Stages In The Development Of A Medicine

Since ancient times, human beings have had the need to calm or put an end to many ills and diseases that afflict their health, hence the need to develop remedies and medications.

For centuries, the development of a medicine was based on crude preparations of plants, animals or minerals. Thus,  through trial and error, they managed to become a treatment.

However, with the development of research in medicine and chemistry, the identification and purification of the active components of old preparations became possible. Later, this allowed the development of drugs.

Since then the treatment of a large number of diseases has benefited. However, due to the appearance of adverse effects, the drug development process became more complex and lengthy.

Every year, hundreds of millions of dollars are invested in the pharmaceutical study. And is that to meet the requirements of efficacy and safety,  every drug must go through a rigorous research and quality process. This is a fundamental requirement for its subsequent commercialization and administration in people.

Discovery and development of a drug

Generally, the first stage of drug or drug development begins with the identification of therapeutic targets. These usually mark the development of the investigation. The “targets” are associated with a disease and the drug will act on them. Most are lipids, proteins, or nucleic acids.

Once identified, a study is carried out to determine how they work and how they influence the development of a disease. Then an experiment known as “high-throughput screening” is performed. The goal is to find the chemical compound or antibody that can bind to or affect the target in a way that modifies the disease.

Finally potential compounds are identified. These are those that are believed to have the potential to be developed as drugs in the future.

Preclinical research

In this phase, the main aim is to find out how the drug is distributed or eliminated from the body. Likewise, it seeks to know its effects on the organs in different doses. Since the development of a drug is a complex process, multiple tests of the selected compound are performed in the laboratory until it is known whether or not its administration in humans is safe. In order to confirm this information, the preclinical phase includes:

• Assays in living organisms ( in vivo ).
• Cell and tissue studies from glass or plastic containers ( in vitro ).
• Formulation of the drug for use in clinical trials (CMC).
• Pharmacology and toxicology studies. The results must be delivered to the corresponding regulatory agencies, since they are the ones that authorize clinical trials in humans.

Clinical research

Extensive trials are conducted in clinical research to determine how the drug works in humans. It is also determined if it is effective in treating the disease.

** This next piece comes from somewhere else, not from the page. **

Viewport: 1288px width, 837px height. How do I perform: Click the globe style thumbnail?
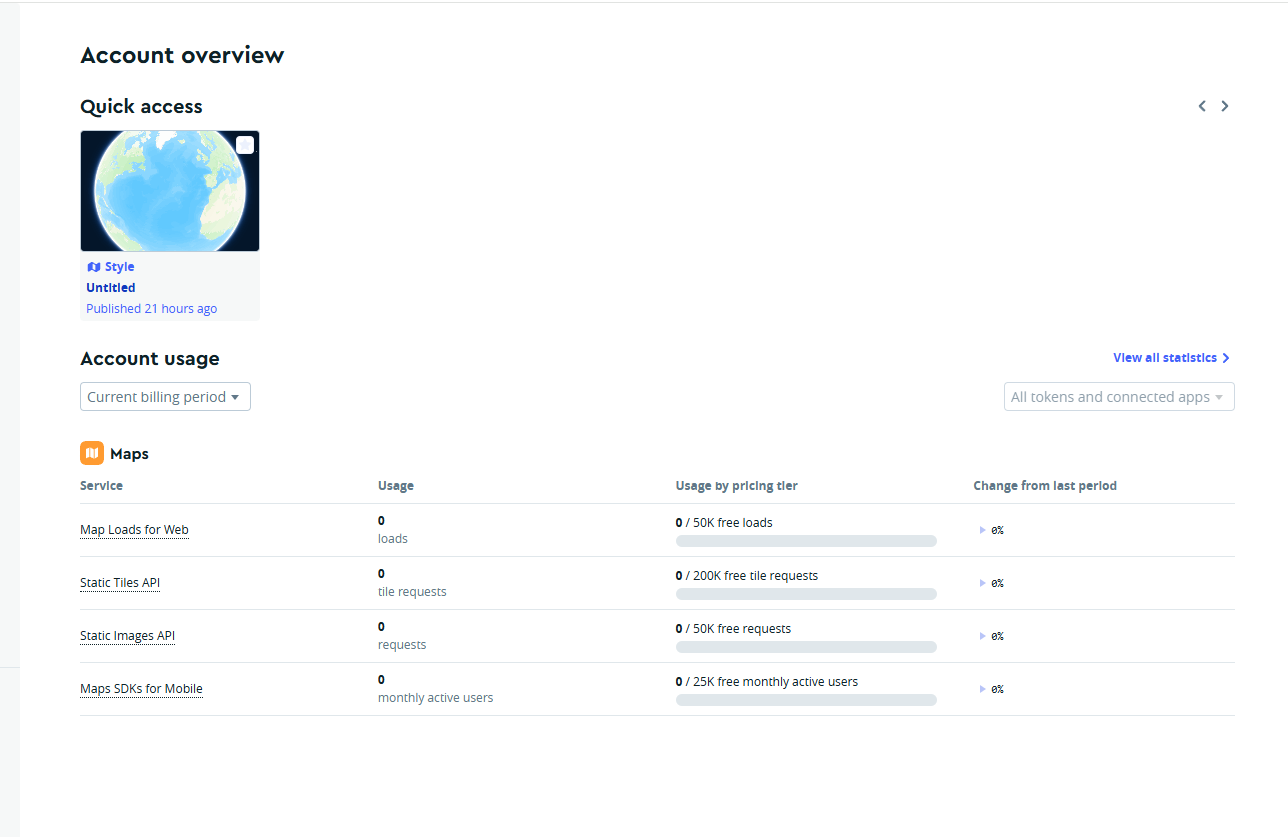coord(170,190)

Before starting this phase, researchers must deliver to regulatory agents (FDA for the United States, EMA for Europe and AEMPS for Spain) the Investigation Process for a New Drug (IND) document. In this the detailed information of the investigation is gathered:

• Preclinical results.
• Chemical structure.
• Mode of action.
• Toxicity and side effects of animal tests.
• Production process.

In addition, it must include a protocol of the clinical trial in humans that you want to carry out:

• Number of expected participants.
• Centers involved.
• Patient selection criteria.
• Safety and efficacy measures.

After receiving authorization from the corresponding entity, the clinical stage goes through a series of phases.

Phase 1

The objective is to know the behavior of the experimental compound in the body and the acceptable dose ranges. Often, small groups of healthy volunteers and patients are tested.

Phase 2

In this phase of drug development, analyzes are performed with the participation of more than 100 patients (up to 500). These are exploratory therapeutic studies. Researchers tend to prefer patients who do not take other types of medication for other conditions. This is because this could alter the possible results. Its objectives are:

• Assess whether the drug is effective.
• Continue investigation of component safety.
• Determine the optimal dose.
• Find the best form of administration (injections, tablets, among others).

Phase 3

In this phase of the development of a drug , large-scale studies are carried out, with the participation of 500 to 5000 patients. The amount depends on the disease and the structure of the investigation. Its objectives are the following:

• Confirm the efficacy of the compound.
• Monitor side effects.
• Compare the drug with other treatments used for the same disease.
• Evaluate the tolerability of the candidate drug with a placebo.

Phase 4

In this phase, the application for the commercialization of a new drug is sent to the competent regulatory agencies. In addition, it is common that, although the drug has been approved by regulatory agents, clinical trials continue to be carried out. This is to obtain additional information, either of its benefits or of its adverse effects.

Registration and authorization

To register a new drug, regulatory authorities must carefully review all preclinical and clinical studies. For this, it is necessary to fully describe the manufacturing process in the application. If at the end of the review, the agents agree that the data prove the quality, efficacy and safety of the drug, authorization for its commercialization is granted.

Launch and follow-up

Once the drug begins to be marketed, it is necessary to continue monitoring its behavior in the body. This is especially important when it comes to adverse effects. New clinical trials, such as Phase 4 trials, are frequently conducted. The goal is to further determine their effectiveness, add new indications, or improve existing formulations.